Custo-efetividade de antipsicóticos atípicos para o tratamento da esquizofrenia
DOI:
https://doi.org/10.21115/JBES.v8.n3.p204-215Palavras-chave:
esquizofrenia, antipsicóticos, análise de custo-benefício, economia da saúde, saúde mentalResumo
Objectives: To conduct a cost-effectiveness analysis of second-generation antipsychotics (SGA) for schizophrenia in Brazil. Methods: A Markov model was built for the evaluation of the cost-effectiveness of risperidone, quetiapine, ziprasidone and olanzapine in the Brazilian public health system. The time horizon of the analysis was 18 months. The effectiveness was measured in terms of discontinuation of treatment for any cause and the costs were measured in 2014 BRL and USD. Results: Olanzapine was found to be dominant over the other strategies. The analysis of the optimal choice indicated that olanzapine was recommended, considering a null Willingness-to-Pay (WTP), in 51.8% of the trials. The increase in values of WTP makes the chance of olanzapine to be optimal increase, achieving 100% at approximately 252.00 BRL (114.03 USD) per month of effective treatment. The Probabilistic Sensitivity Analysis (PSA), has shown olanzapine to be optimal in 49.6% of the trials, considering a null WTP. The chance of optimality of olanzapine achieved 100% at a WTP of 364,00 BRL (164.71 USD) per month of effective treatment.
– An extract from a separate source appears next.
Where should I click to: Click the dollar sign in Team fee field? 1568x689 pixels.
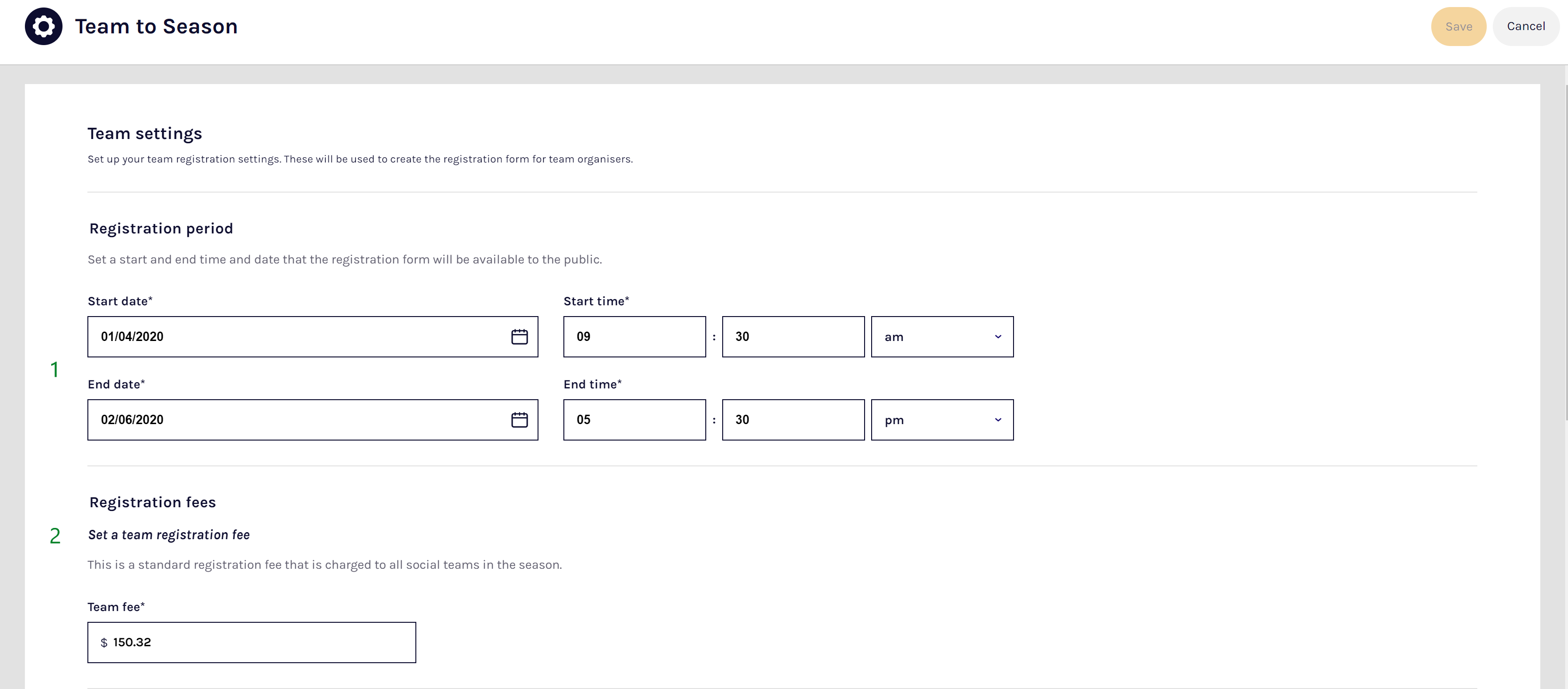pyautogui.click(x=104, y=643)
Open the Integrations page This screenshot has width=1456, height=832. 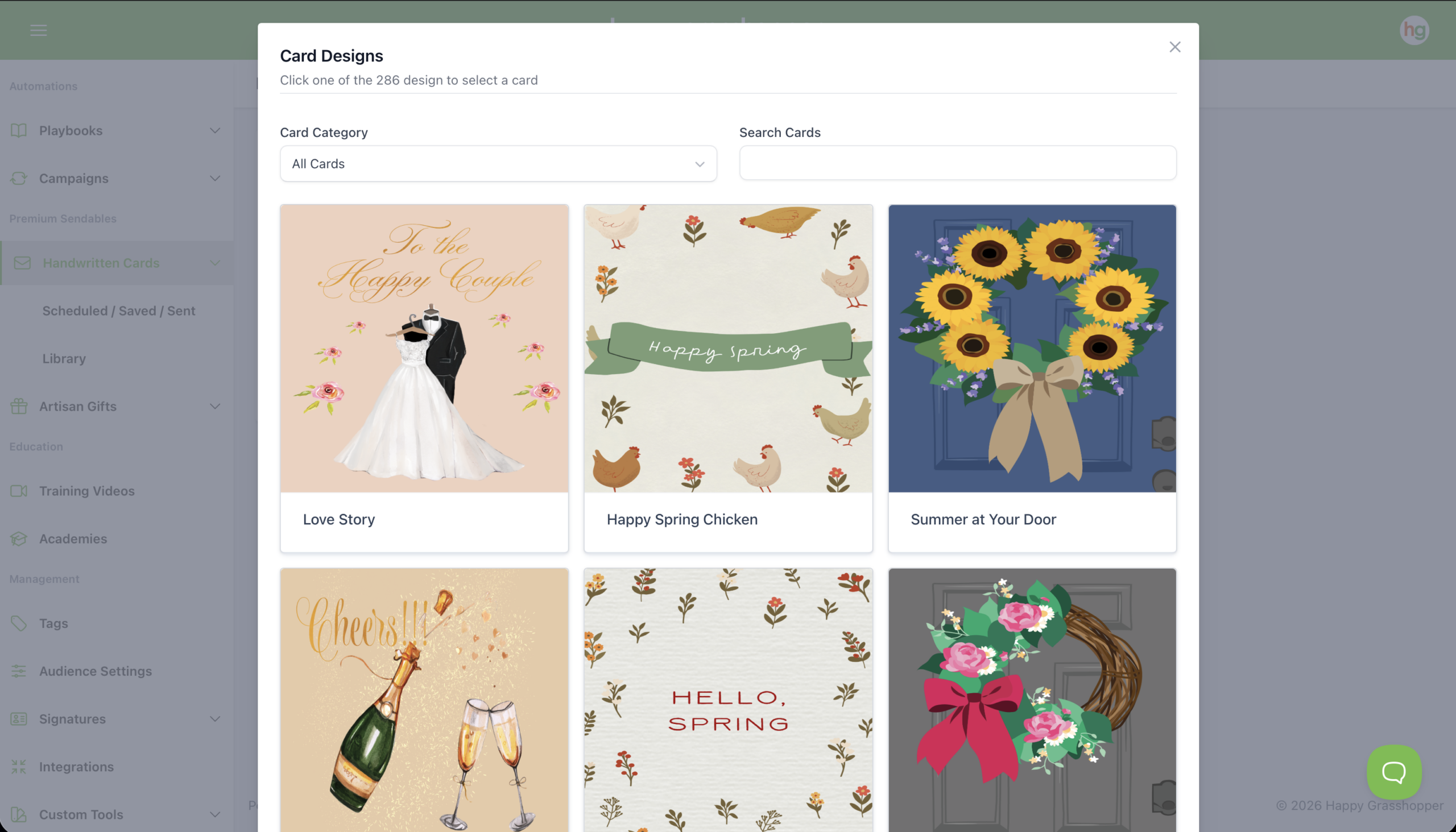(x=76, y=767)

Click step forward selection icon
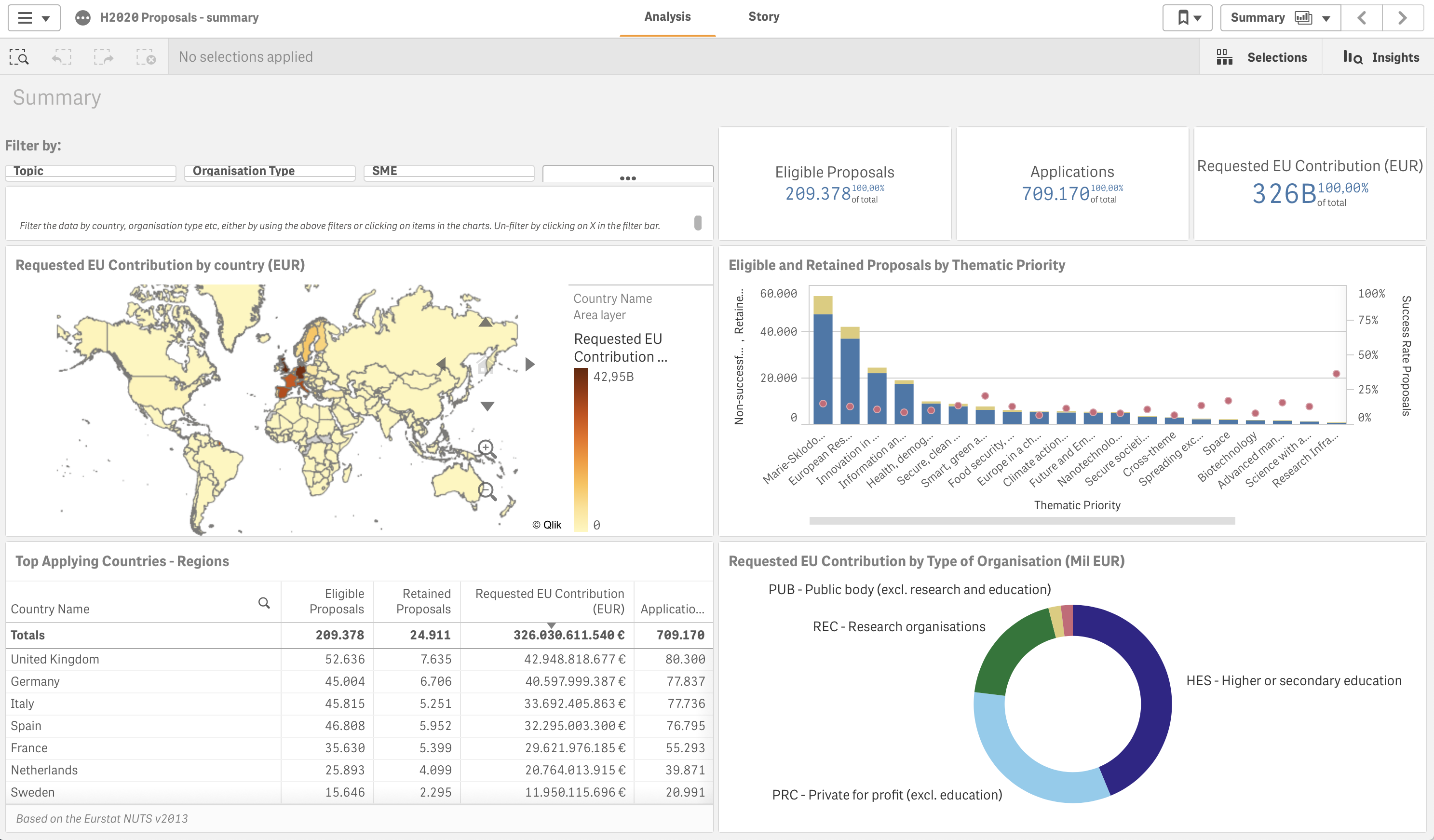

The results have shown the importance of prescription costs of olanzapine and hospitalization costs for the Incremental Cost-Effectiveness Ratio (ICER). Conclusion: Olanzapine was found to be dominant over risperidone, quetiapine and ziprasidone, in Brazil. The sensitivity analysis has shown that the cost-effectiveness relationship between olanzapine and risperidone can be modified by the price of purchase of olanzapine. Due to the low values of ICER showed in the sensitivity analysis and PSA, olanzapine can be considered the most cost-effective strategy evaluated.